読解用抜粋 —
________

でも、「推す」って……いったいなんなんだ?

そんなことをたまに周りの若いスタッフに話せば、「TAITAIさんは淡泊っすねwww」などと煽り散らかされ、モヤモヤした気持ちを心の中で燻らせていた。

──のだが。

最近、ついに見つけてしまった。「推し」と呼べる存在を。

『トワイライト・ウォリアーズ 決戦!九龍城砦』レビュー・感想。我、齢47にして「推し」を理解しけり。いや、龍兄貴、最高です。_001

その名も「龍捲風(ロンギュンフォン)」。通称「龍兄貴」。

映画『トワイライト・ウォリアーズ 決戦!九龍城砦』に登場する、この渋い兄貴の存在が、まさか47歳にもなろうかという私に、「推し」という概念を理解させるとは思わなかった。

________

依頼内容 1 — 映画レビューの抜粋から、「でも、「推す」って……いったいなんなんだ?」を含む語句で始まり「その名も「龍捲風(ロンギュンフォン)」。通称「龍兄貴」。」で終わる部分を取り出し、「龍兄貴」を「龍の兄貴」に置き換えて書き直してください。
依頼内容 2 — 映画レビューの抜粋を、最後の文の後から書き継いでください。

(単語と要素の位置特定データ)
________

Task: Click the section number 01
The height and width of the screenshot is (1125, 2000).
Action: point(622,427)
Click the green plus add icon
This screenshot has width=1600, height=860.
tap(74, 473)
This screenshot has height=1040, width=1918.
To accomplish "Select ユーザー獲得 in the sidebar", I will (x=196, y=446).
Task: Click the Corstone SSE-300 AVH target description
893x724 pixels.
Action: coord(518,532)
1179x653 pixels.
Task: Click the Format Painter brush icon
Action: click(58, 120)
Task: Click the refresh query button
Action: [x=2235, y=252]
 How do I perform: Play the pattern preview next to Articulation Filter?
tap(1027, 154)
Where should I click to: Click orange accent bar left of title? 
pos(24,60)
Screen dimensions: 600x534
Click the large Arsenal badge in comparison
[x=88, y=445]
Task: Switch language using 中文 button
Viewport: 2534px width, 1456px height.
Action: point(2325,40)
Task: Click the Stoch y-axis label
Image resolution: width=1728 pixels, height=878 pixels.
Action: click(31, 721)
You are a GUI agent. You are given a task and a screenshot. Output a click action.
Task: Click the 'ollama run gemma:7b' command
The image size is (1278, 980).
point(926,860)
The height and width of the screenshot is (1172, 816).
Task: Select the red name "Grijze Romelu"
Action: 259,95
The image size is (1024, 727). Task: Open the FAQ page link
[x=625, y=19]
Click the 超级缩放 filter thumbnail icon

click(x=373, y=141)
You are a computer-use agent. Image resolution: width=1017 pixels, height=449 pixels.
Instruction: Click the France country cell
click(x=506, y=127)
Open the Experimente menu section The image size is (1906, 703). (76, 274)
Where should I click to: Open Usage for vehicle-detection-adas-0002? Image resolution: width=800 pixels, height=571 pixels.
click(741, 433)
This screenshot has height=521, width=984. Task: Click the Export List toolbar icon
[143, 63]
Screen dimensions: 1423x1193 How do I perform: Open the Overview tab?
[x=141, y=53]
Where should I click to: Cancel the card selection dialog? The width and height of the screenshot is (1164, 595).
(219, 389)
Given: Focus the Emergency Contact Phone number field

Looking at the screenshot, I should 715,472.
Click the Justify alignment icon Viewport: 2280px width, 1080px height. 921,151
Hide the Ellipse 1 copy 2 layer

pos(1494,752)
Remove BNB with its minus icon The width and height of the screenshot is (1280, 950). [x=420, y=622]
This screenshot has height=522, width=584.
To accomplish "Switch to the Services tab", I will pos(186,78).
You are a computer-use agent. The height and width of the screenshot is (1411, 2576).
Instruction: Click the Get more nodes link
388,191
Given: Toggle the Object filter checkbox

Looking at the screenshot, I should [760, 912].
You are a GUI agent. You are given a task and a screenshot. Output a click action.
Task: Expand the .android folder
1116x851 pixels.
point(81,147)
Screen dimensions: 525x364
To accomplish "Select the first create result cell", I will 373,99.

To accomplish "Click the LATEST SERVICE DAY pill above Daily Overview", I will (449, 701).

________

出力結果 1 —
でも、「推す」って……いったいなんなんだ?

そんなことをたまに周りの若いスタッフに話せば、「TAITAIさんは淡泊っすねwww」などと煽り散らかされ、モヤモヤした気持ちを心の中で燻らせていた。

──のだが。

最近、ついに見つけてしまった。「推し」と呼べる存在を。

『トワイライト・ウォリアーズ 決戦!九龍城砦』レビュー・感想。我、齢47にして「推し」を理解しけり。いや、龍の兄貴、最高です。_001

その名も「龍捲風(ロンギュンフォン)」。通称「龍の兄貴」。

出力結果 2 —
というか、いま一部界隈では、この『トワイライト・ウォリアーズ 決戦!九龍城砦』が大きな盛り上がりを見せつつある。

インド映画『RRR』大好き勢や『HiGH&LOW』好き女性ファン層、さらには筆者のような1980年代香港アクション&香港ノワール映画好きまでもが合流し、悪魔合体的な熱狂的お祭り騒ぎになっているのである。

SNS上では、熱のある感想文やファンアートが飛びかい、その熱気を組んで、応援上映も開催されるほど。かく言う筆者も、X(旧Twitter)上で「#九龍城砦に集え」のハッシュタグを追いかけては、いいねやリポストをしまくる始末である。

いや、龍兄貴。最高です。

というわけで。
今回電ファミでは、「推し」という概念を教えてくれた龍兄貴について語りつつ、映画『トワイライト・ウォリアーズ 決戦!九龍城砦』を紹介してみたい。

なお、本稿では、できるだけ映画の宣伝になればという思いも込めて、「極力ネタばれ無し」という形でお届けする。ただ、どうしても説明として書かざるを得ない箇所もあるので、本当にまっさら状態で映画を見たいという人は、まずは劇場に足を運んでもらえればと思う。

文/TAITAI(編集長、「第四境界」プロデューサー)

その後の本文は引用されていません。